Work to be completed
Once you have read the listing below, output it again exactly.

Provided data
-----
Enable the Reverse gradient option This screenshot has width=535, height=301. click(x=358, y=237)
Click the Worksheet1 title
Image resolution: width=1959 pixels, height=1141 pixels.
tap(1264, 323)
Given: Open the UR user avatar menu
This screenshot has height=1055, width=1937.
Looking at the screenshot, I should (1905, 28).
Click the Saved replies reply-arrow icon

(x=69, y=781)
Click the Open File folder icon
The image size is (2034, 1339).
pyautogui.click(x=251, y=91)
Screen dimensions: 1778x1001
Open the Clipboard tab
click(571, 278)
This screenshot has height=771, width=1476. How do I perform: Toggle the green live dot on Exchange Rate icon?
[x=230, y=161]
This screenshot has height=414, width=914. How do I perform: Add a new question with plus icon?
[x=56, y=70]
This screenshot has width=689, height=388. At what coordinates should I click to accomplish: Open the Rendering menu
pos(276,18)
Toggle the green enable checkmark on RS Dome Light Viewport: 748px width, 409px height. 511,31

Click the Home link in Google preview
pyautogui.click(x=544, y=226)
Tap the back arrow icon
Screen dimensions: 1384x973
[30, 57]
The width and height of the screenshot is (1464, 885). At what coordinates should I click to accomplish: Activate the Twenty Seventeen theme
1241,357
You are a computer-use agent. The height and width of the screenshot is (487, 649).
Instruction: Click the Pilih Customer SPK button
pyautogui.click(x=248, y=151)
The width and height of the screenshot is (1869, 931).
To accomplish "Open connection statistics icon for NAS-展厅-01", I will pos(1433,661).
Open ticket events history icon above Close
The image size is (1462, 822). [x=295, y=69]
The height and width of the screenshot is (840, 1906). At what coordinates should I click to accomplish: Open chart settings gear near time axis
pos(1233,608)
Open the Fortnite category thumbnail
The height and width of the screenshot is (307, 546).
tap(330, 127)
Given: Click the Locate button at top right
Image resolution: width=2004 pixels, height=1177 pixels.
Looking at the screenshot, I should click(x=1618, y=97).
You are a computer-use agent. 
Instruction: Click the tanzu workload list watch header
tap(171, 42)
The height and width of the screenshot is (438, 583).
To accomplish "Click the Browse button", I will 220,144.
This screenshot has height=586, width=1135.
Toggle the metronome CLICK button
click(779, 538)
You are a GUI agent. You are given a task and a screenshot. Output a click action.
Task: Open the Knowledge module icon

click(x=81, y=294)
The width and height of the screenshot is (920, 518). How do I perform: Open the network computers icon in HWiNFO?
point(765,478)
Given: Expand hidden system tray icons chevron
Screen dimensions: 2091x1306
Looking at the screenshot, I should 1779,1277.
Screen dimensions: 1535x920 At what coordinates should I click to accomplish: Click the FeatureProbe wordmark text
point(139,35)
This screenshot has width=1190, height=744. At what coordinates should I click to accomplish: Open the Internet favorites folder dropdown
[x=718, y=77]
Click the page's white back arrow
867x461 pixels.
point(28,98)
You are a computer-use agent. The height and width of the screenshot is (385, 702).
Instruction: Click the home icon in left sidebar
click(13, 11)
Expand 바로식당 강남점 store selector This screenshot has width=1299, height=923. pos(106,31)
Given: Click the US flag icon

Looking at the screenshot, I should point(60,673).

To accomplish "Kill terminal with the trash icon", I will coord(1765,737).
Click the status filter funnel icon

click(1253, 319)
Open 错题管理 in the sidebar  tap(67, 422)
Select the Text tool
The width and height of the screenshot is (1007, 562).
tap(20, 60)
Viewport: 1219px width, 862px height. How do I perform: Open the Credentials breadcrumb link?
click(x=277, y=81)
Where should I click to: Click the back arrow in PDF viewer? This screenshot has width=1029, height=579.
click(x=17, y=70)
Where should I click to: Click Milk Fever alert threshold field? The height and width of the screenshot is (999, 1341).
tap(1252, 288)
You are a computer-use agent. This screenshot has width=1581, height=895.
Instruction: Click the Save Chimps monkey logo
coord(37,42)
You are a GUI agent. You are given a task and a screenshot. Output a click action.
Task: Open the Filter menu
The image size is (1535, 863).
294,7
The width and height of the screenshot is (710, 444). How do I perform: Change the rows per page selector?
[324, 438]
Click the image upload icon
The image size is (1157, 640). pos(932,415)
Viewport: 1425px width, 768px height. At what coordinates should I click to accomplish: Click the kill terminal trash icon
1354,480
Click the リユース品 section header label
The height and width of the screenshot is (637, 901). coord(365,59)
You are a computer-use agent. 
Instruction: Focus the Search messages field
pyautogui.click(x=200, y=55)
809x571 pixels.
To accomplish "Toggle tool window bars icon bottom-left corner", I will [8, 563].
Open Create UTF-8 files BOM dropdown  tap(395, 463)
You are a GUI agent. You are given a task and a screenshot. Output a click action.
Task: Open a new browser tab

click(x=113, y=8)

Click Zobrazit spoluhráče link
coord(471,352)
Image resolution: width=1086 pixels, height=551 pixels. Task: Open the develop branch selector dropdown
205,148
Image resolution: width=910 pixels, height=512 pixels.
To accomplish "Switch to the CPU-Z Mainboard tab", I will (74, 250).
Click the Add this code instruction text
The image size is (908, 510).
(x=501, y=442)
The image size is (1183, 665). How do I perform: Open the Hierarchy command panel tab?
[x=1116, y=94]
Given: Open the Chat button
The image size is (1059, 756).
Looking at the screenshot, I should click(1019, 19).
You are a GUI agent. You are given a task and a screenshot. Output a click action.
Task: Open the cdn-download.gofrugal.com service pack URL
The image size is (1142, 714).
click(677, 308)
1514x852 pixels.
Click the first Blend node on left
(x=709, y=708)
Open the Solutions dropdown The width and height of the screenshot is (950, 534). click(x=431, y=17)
-----
Solution
Enable the Reverse gradient option This screenshot has width=535, height=301. click(x=358, y=237)
Click the Worksheet1 title
Image resolution: width=1959 pixels, height=1141 pixels.
tap(1264, 323)
Given: Open the UR user avatar menu
This screenshot has height=1055, width=1937.
Looking at the screenshot, I should (1905, 28).
Click the Saved replies reply-arrow icon

(x=69, y=781)
Click the Open File folder icon
The image size is (2034, 1339).
pyautogui.click(x=251, y=91)
Screen dimensions: 1778x1001
Open the Clipboard tab
click(571, 278)
This screenshot has height=771, width=1476. How do I perform: Toggle the green live dot on Exchange Rate icon?
[x=230, y=161]
This screenshot has height=414, width=914. How do I perform: Add a new question with plus icon?
[x=56, y=70]
This screenshot has width=689, height=388. At what coordinates should I click to accomplish: Open the Rendering menu
pos(276,18)
Toggle the green enable checkmark on RS Dome Light Viewport: 748px width, 409px height. 511,31

Click the Home link in Google preview
pyautogui.click(x=544, y=226)
Tap the back arrow icon
Screen dimensions: 1384x973
[30, 57]
The width and height of the screenshot is (1464, 885). At what coordinates should I click to accomplish: Activate the Twenty Seventeen theme
1241,357
You are a computer-use agent. The height and width of the screenshot is (487, 649).
Instruction: Click the Pilih Customer SPK button
pyautogui.click(x=248, y=151)
The width and height of the screenshot is (1869, 931).
To accomplish "Open connection statistics icon for NAS-展厅-01", I will pos(1433,661).
Open ticket events history icon above Close
The image size is (1462, 822). [x=295, y=69]
The height and width of the screenshot is (840, 1906). At what coordinates should I click to accomplish: Open chart settings gear near time axis
pos(1233,608)
Open the Fortnite category thumbnail
The height and width of the screenshot is (307, 546).
tap(330, 127)
Given: Click the Locate button at top right
Image resolution: width=2004 pixels, height=1177 pixels.
Looking at the screenshot, I should click(x=1618, y=97).
You are a computer-use agent. 
Instruction: Click the tanzu workload list watch header
tap(171, 42)
The height and width of the screenshot is (438, 583).
To accomplish "Click the Browse button", I will 220,144.
This screenshot has height=586, width=1135.
Toggle the metronome CLICK button
click(779, 538)
You are a GUI agent. You are given a task and a screenshot. Output a click action.
Task: Open the Knowledge module icon

click(x=81, y=294)
The width and height of the screenshot is (920, 518). How do I perform: Open the network computers icon in HWiNFO?
point(765,478)
Given: Expand hidden system tray icons chevron
Screen dimensions: 2091x1306
Looking at the screenshot, I should 1779,1277.
Screen dimensions: 1535x920 At what coordinates should I click to accomplish: Click the FeatureProbe wordmark text
point(139,35)
This screenshot has width=1190, height=744. At what coordinates should I click to accomplish: Open the Internet favorites folder dropdown
[x=718, y=77]
Click the page's white back arrow
867x461 pixels.
point(28,98)
You are a computer-use agent. The height and width of the screenshot is (385, 702).
Instruction: Click the home icon in left sidebar
click(13, 11)
Expand 바로식당 강남점 store selector This screenshot has width=1299, height=923. pos(106,31)
Given: Click the US flag icon

Looking at the screenshot, I should point(60,673).

To accomplish "Kill terminal with the trash icon", I will coord(1765,737).
Click the status filter funnel icon

click(1253, 319)
Open 错题管理 in the sidebar  tap(67, 422)
Select the Text tool
The width and height of the screenshot is (1007, 562).
tap(20, 60)
Viewport: 1219px width, 862px height. How do I perform: Open the Credentials breadcrumb link?
click(x=277, y=81)
Where should I click to: Click the back arrow in PDF viewer? This screenshot has width=1029, height=579.
click(x=17, y=70)
Where should I click to: Click Milk Fever alert threshold field? The height and width of the screenshot is (999, 1341).
tap(1252, 288)
You are a computer-use agent. This screenshot has width=1581, height=895.
Instruction: Click the Save Chimps monkey logo
coord(37,42)
You are a GUI agent. You are given a task and a screenshot. Output a click action.
Task: Open the Filter menu
The image size is (1535, 863).
294,7
The width and height of the screenshot is (710, 444). How do I perform: Change the rows per page selector?
[324, 438]
Click the image upload icon
The image size is (1157, 640). pos(932,415)
Viewport: 1425px width, 768px height. At what coordinates should I click to accomplish: Click the kill terminal trash icon
1354,480
Click the リユース品 section header label
The height and width of the screenshot is (637, 901). coord(365,59)
You are a computer-use agent. 
Instruction: Focus the Search messages field
pyautogui.click(x=200, y=55)
809x571 pixels.
To accomplish "Toggle tool window bars icon bottom-left corner", I will [8, 563].
Open Create UTF-8 files BOM dropdown  tap(395, 463)
You are a GUI agent. You are given a task and a screenshot. Output a click action.
Task: Open a new browser tab

click(x=113, y=8)

Click Zobrazit spoluhráče link
coord(471,352)
Image resolution: width=1086 pixels, height=551 pixels. Task: Open the develop branch selector dropdown
205,148
Image resolution: width=910 pixels, height=512 pixels.
To accomplish "Switch to the CPU-Z Mainboard tab", I will (74, 250).
Click the Add this code instruction text
The image size is (908, 510).
(x=501, y=442)
The image size is (1183, 665). How do I perform: Open the Hierarchy command panel tab?
[x=1116, y=94]
Given: Open the Chat button
The image size is (1059, 756).
Looking at the screenshot, I should click(1019, 19).
You are a GUI agent. You are given a task and a screenshot. Output a click action.
Task: Open the cdn-download.gofrugal.com service pack URL
The image size is (1142, 714).
click(677, 308)
1514x852 pixels.
Click the first Blend node on left
(x=709, y=708)
Open the Solutions dropdown The width and height of the screenshot is (950, 534). click(x=431, y=17)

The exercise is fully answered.